Après trois mois et demi de véritable psychodrame, en l’absence de majorité parlementaire, la France va enfin avoir un budget. Le Premier ministre, Sébastien Lecornu, ayant actionné l’article 49-3 de la Constitution et une majorité de députés, du Parti socialiste aux Républicains, n’ayant pas voté la censure du gouvernement, le texte devrait donc être définitivement adopté ce lundi 2 février. Il aura valeur de loi à la mi-février, sous réserve, bien sûr, de son examen par le Conseil constitutionnel.

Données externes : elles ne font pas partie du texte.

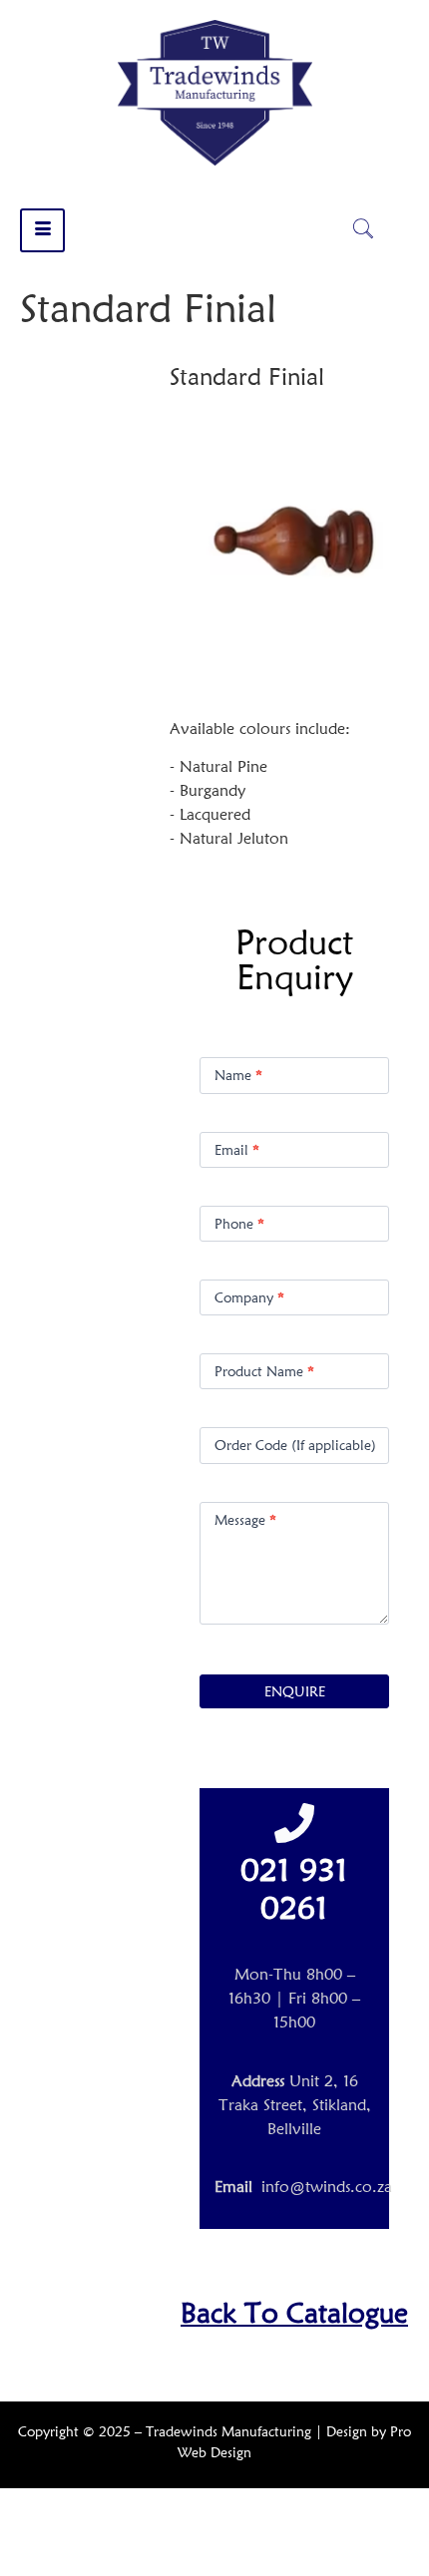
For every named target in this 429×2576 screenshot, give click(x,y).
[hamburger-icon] (42, 230)
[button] (363, 230)
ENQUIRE (294, 1691)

Pour les dirigeants d’entreprise, la bonne surprise est que les débats qui ont animé l’automne, notamment à propos de la taxation des holdings, des pactes Dutreil et de l’article 150-0 B ter (exonération des plus-values en cas de réinvestissement du fruit de la vente d’une entreprise), qui auraient pu déboucher sur des réformes lourdes, ont finalement accouché de dispositifs à l’impact limité ou de simples retouches. La mauvaise surprise est que le Premier ministre ayant négocié directement avec le Parti socialiste un accord de non-censure du gouvernement, il a manifestement troqué la relative stabilité de la législation fiscale contre des hausses d’impôts sur les entreprises et les particuliers, destinées à financer des mesures sociales. Ainsi, pour financer notamment la hausse de la prime pour l’emploi (2 milliards d’euros en année pleine), comme le demandait le PS, les grandes entreprises sont mises à contribution, avec le maintien de la surtaxe d’impôt sur les bénéfices des...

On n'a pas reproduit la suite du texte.